→ WHAT TO DO
1: In the article on The Day of the Dinosaur, which company published the paperback edition?
2: From the listing, extract the lines from the one holding "Given: Close the SSH terminal window" through the one holding "Action: click(x=800, y=136)", inclusive, and reproduce them exactly.

-- BEGIN EXTRACT TO READ --

The Day of the Dinosaur
- Dust-jacket for The Day of the Dinosaur
- Author: L. Sprague de Camp and Catherine Crook de Camp
- Cover artist: Patricia Saville Voehl
- Language: English
- Subject: Paleontology
- Publisher: Doubleday
- Publication date: 1968
- Publication place: United States
- Media type: Print (Hardback)
- Pages: xiii, 319 pages

= The Day of the Dinosaur =

Book by Lyon Sprague de Camp

The Day of the Dinosaur is a science book by L. Sprague de Camp and Catherine Crook de Camp, illustrated with plates. It was first published in hardcover by Doubleday in 1968, and in paperback by Curtis Books in 1970 or 1971. A second hardcover edition was issued by Bonanza Books in 1985. The first chapter was reprinted as "One Day in the Cretaceous" in the de Camps's collection Footprints on Sand (Advent, 1981).

==Summary==
As stated on the dust cover of the Doubleday edition, the work is a survey of "the exciting story of the lost world of the great reptiles and of the fossil hunters who discovered them millions of years later." It argues, among other things, that the theory of evolution took hold after Darwin because of interest spurred by recently popularized dinosaur remains, corresponding to legends of dragons.

==Contents==
- The Day of the Dinosaur
- The Finding of the Dragons
- Out of the Sea
- Life Invades the Land
- The Rise of the Dinosaurs
- The Reptilian Middle Age
- Reptiles of Sea and Air
- The Doom of the Dragons
- The Great Fossil Feud
- Diggers and Dinosaurs
- The Heritage of the Dragons
- Dinosaurs in the World of Today
- Notes
- Bibliography
- Index

==Reception==

Bonanza Books, 1985

Publishers' Weekly called the book "clear, comprehensive, [and] well-researched," noting that it "begins as a vivid and scientifically sound depiction of the age of the giant dinosaurs [and] develops into an impressive tribute to the science of paleontology. Awesome and sometimes spine-chilling as some of the de Camps' descriptions are ... the human story of the first discovery of fossils and the realization of their implications communicates a drama of its own." Summing up, he noted that "[r]eaders who are for the first time being introduced to the wonders of paleontology will be engrossed."

Mary L. Blackwell, writing in Library Journal called it "an accurate and vivid description of the great creatures who roamed the earth more than 100 million years ago and also a fascinating account of the earth itself that makes the reality of its antiquity comprehensible." She felt the authors' "carefully organized, practical approach" resulted in "a book that will appeal not only to students of paleontology but to everyone interested in this remote world." She rated it "[r]ecommended for any public or school library."

-- END EXTRACT TO READ --
-- BEGIN MATERIAL FOR THIS EXERCISE --

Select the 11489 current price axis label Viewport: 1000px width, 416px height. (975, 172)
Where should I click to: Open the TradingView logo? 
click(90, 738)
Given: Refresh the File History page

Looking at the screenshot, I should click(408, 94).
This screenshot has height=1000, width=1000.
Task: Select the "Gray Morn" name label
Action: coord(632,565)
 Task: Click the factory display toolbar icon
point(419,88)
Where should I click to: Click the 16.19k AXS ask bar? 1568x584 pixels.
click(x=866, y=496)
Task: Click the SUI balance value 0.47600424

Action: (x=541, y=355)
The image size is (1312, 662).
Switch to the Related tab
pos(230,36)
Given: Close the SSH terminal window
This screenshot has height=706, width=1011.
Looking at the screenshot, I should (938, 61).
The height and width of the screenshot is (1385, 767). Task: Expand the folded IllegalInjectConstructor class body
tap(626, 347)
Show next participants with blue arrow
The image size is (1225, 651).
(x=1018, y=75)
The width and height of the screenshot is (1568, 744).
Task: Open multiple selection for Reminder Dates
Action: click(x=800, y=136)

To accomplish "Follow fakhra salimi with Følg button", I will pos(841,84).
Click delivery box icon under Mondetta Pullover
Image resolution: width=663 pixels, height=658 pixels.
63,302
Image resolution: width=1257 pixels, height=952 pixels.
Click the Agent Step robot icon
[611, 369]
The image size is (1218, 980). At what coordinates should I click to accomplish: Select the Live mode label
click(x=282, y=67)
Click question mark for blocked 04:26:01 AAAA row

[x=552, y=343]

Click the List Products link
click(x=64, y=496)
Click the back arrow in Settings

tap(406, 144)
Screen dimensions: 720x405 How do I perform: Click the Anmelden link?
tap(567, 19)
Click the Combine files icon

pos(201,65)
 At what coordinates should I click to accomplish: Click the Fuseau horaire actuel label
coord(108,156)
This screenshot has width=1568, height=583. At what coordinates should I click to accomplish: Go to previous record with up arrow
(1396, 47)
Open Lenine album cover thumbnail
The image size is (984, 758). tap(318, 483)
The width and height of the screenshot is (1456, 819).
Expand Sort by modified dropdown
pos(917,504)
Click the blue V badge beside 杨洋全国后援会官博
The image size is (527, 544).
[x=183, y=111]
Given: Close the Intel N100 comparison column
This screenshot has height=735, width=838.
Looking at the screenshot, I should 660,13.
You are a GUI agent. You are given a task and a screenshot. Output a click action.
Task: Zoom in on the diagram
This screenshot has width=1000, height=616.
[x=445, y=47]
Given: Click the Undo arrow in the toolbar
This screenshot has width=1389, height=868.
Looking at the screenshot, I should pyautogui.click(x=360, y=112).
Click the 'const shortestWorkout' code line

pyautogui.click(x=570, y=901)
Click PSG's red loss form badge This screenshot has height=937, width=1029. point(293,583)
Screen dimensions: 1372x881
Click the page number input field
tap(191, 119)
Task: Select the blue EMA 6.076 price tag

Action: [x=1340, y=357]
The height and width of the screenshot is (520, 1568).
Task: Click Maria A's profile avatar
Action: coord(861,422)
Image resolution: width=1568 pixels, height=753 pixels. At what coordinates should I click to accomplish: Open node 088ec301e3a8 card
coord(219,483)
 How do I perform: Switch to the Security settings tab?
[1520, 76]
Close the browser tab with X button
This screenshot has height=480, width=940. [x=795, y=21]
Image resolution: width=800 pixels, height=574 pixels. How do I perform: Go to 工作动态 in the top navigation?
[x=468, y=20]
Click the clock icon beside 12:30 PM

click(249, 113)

-- END MATERIAL FOR THIS EXERCISE --

→ SOLUTIONS BY TASK
1: Curtis Books

2:
Given: Close the SSH terminal window
This screenshot has height=706, width=1011.
Looking at the screenshot, I should (938, 61).
The height and width of the screenshot is (1385, 767). Task: Expand the folded IllegalInjectConstructor class body
tap(626, 347)
Show next participants with blue arrow
The image size is (1225, 651).
(x=1018, y=75)
The width and height of the screenshot is (1568, 744).
Task: Open multiple selection for Reminder Dates
Action: click(x=800, y=136)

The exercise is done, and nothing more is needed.